[[ Record excerpts open ]]
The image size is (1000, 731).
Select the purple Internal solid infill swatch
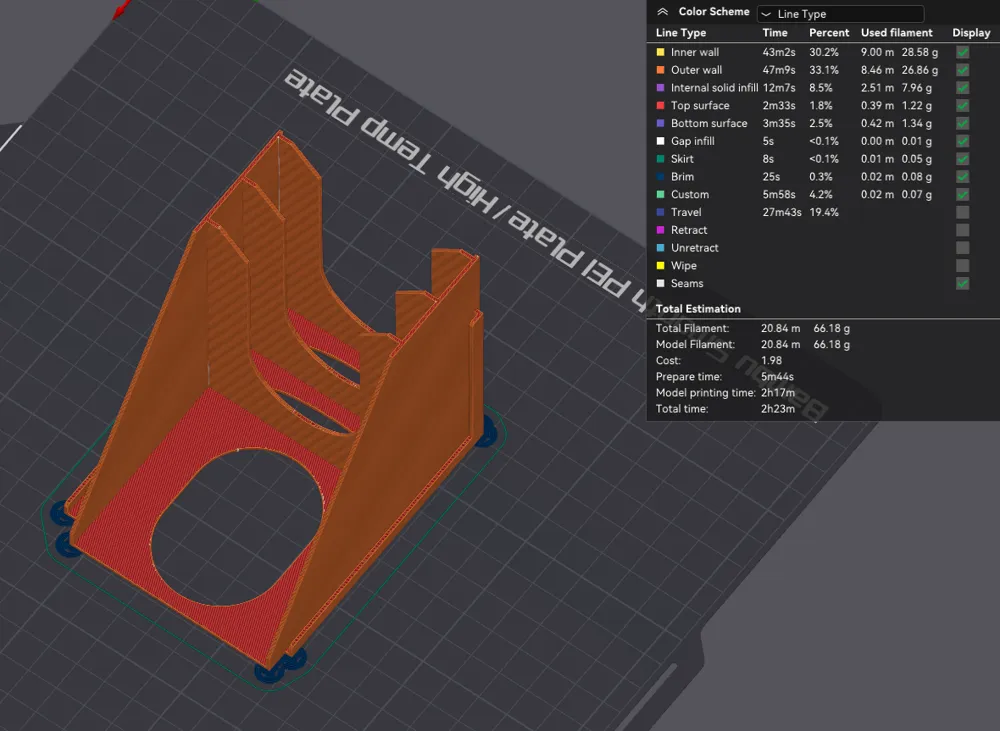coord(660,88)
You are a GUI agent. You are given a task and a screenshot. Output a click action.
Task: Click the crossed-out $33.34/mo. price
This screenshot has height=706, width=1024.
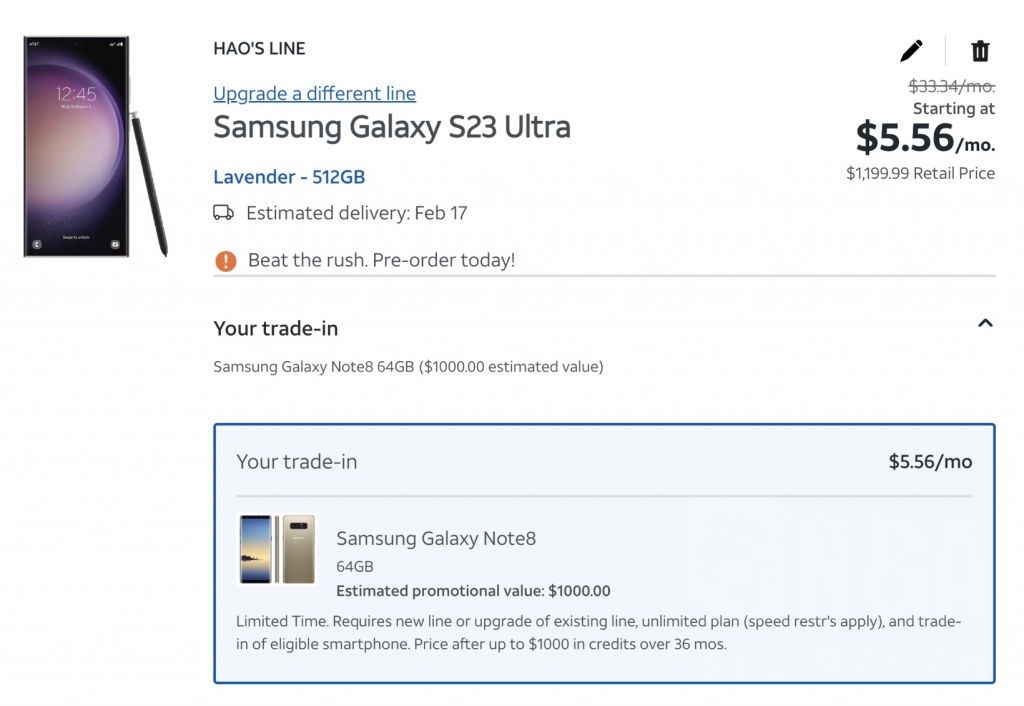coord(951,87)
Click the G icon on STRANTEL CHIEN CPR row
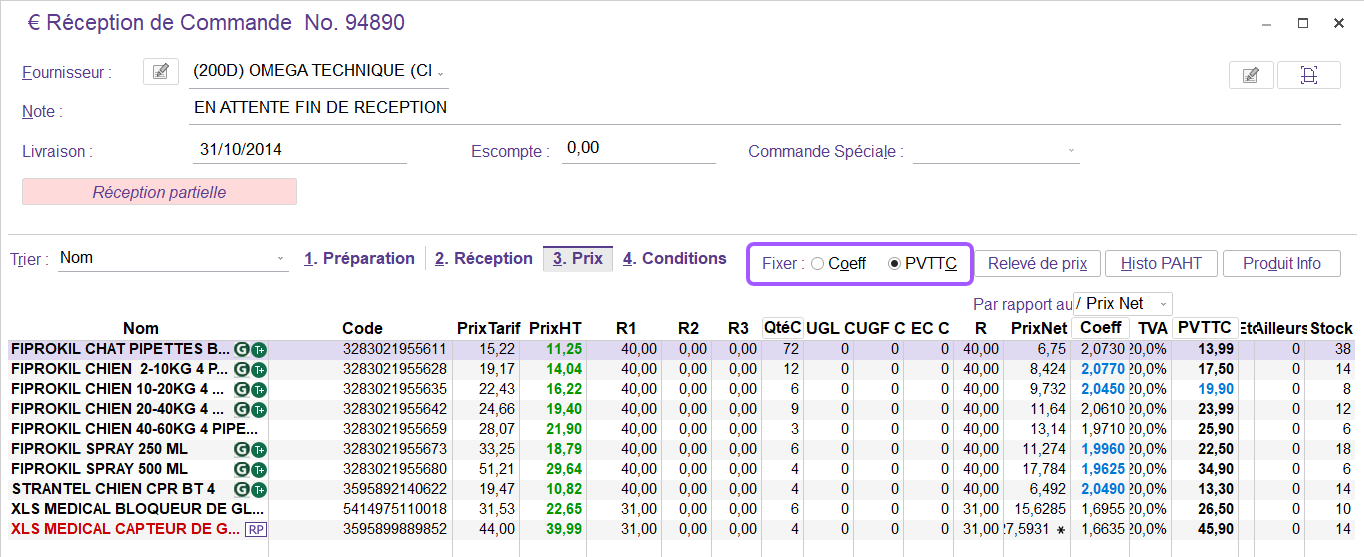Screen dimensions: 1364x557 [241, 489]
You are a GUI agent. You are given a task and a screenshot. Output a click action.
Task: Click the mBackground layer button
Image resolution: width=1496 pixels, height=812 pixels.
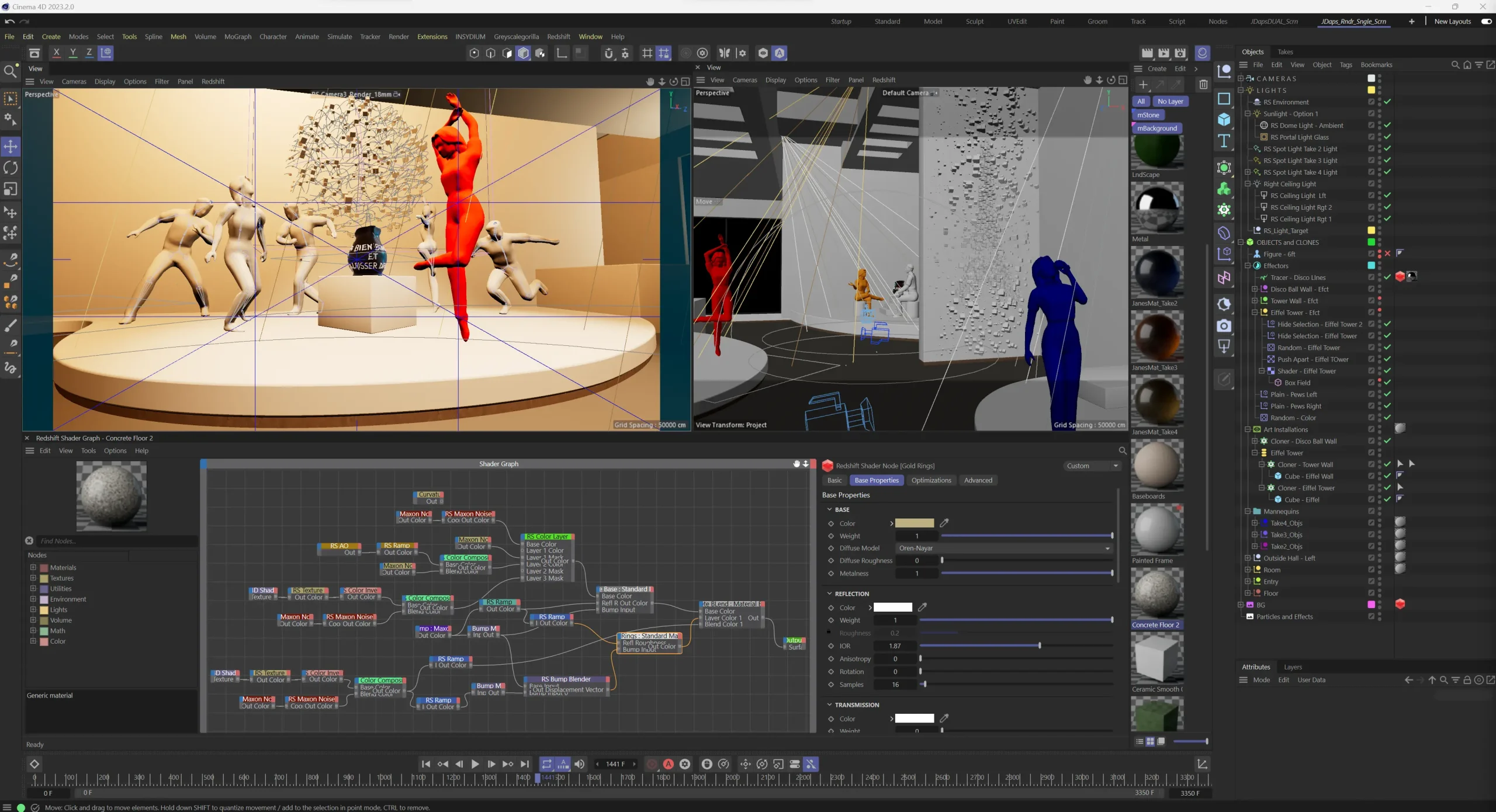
[[ Record excerpts closed ]]
» **What is needed**: Write the lines from the one containing "Task: Click the mBackground layer button" through the end of the data above exactly as they appear, and do not carry over any picture.

» **Response box**:
Task: Click the mBackground layer button
Image resolution: width=1496 pixels, height=812 pixels.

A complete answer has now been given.